16. The glacial acetic acid test was found useful in observing two sources of surface weakness: presence of locally stressed areas (especially in the vicinity of the gate) and the presence of an improperly annealed surface (as shown by cracking of the surface).  The former observations correlate well with thermal tests, the latter observations correlate with Jacquet test results, at least on a go-no go basis.  Thus, it is concluded that the acetic acid test can be used as a simple chemical test for observing weak boundary layers which will subsequently cause the formation of improper bonds between ABS plastics and metal.
17. The work in this paper was compared with work done many years ago by Brenner on the use of the Jacquet test on plated metals.  It is concluded that the studies presented in this paper apply also to the adhesion of electrodeposits to metals.

Footnotes:

*The term "syneresis" is used by Bikerman to refer to the tendency of solidifying thermoplastic materials to "throw out" onto the surface a potentially weak boundary layer consisting of relatively more liquid substances.

**UBAC, Udylite Corporation, Detroit, Michigan.

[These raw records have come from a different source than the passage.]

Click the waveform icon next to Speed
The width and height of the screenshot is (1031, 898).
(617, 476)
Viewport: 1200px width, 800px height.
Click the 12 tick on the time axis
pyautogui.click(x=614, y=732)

***Nuodex, Heyden Newport Chemical Co., Elizabeth, NJ.

APPENDIX I

Theory of the Jacquet test

Figure 1 (from previous text) - Nature of Jacquet tests.

Figure 1 indicates the common geometry of the Jacquet test, redisplayed above for convenience.  It will be assumed that both the plastic-yielding substrate and the metallic film obey Hooke's Law.  Later, we will discuss a modification of this development in which it will be assumed that the metallic film obeys Hooke's Law, but that the plastic-yielding substrate behaves as a Newtonian adhesive.  Referring to Fig. 1, the following definitions will be used:

S = stress on the plastic film (lb/in.2)

F = force applied to the metallic strip, per unit of width (w) (lb/in.)

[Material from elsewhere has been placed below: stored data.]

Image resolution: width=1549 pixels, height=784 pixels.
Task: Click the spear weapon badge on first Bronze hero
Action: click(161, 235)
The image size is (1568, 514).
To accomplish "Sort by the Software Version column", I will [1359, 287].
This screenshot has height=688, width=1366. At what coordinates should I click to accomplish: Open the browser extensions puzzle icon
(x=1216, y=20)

M = bending moment (lb/in.)

Iz = moment of inertia of the metallic strip relative to the Z-axis = wtm3/12 (in.4)

K = F/tm¾

Et = Young's Modulus for the plastic film (lb/in.2)

Em = Young's Modulus for the metallic coating (lb/in.2)

af = tensile strength of the plastic-yielding film

y = deflection of the plastic-yielding film under load (in.)

tf = thickness of the original (unstressed) plastic-yielding film (in.)

tm = metallic coating thickness (in.)

w = width of the metallic strip in the Z-plane (in.)

X, Y = planes are shown in Fig. 1.

Z-plane is perpendicular to the plane of the paper.

When the plastic-yielding film is subjected to a loading, Hooke's Law being obeyed, the following relationship must hold:

$\dpi{100} E_{f}=\frac{S}{y/t_{f}}=\frac{lb/in.^{2}}{in./in.}=lb/in.^{2}$                                                                  (1)

If we assume that shear stresses in the plastic-yielding film are negligible, i.e., that each fiber or column reaches from the undeformed plastic layer to the bending metal coating in the direction of the applied force without any interference by the neighboring ones, then tearing occurs when the extension of the column nearest to the load reaches the greatest value possible.  This means that the maximum stress in the plastic-yielding film is:

$\dpi{100} S=-\frac{y}{t_{f}}E_{f}$                                                                                                       (2)

This stress must now be equated with the corresponding load on the metal strip being deflected.  It is assumed that the radius of curvature is extremely small, which is a reasonable assumption for the thin metallic coatings which we will be considering.  This assumption leads to the boundary condition that the bending moment (M) is zero at x = 0.  This enables us to use the equations for a beam on an elastic foundation in a straightforward manner.23

$\dpi{100} S=\frac{E_{m}I_{z}}{e}\frac{\mathrm{d^{4}y} }{\mathrm{d} x^{4}}$                                                                                                    (3)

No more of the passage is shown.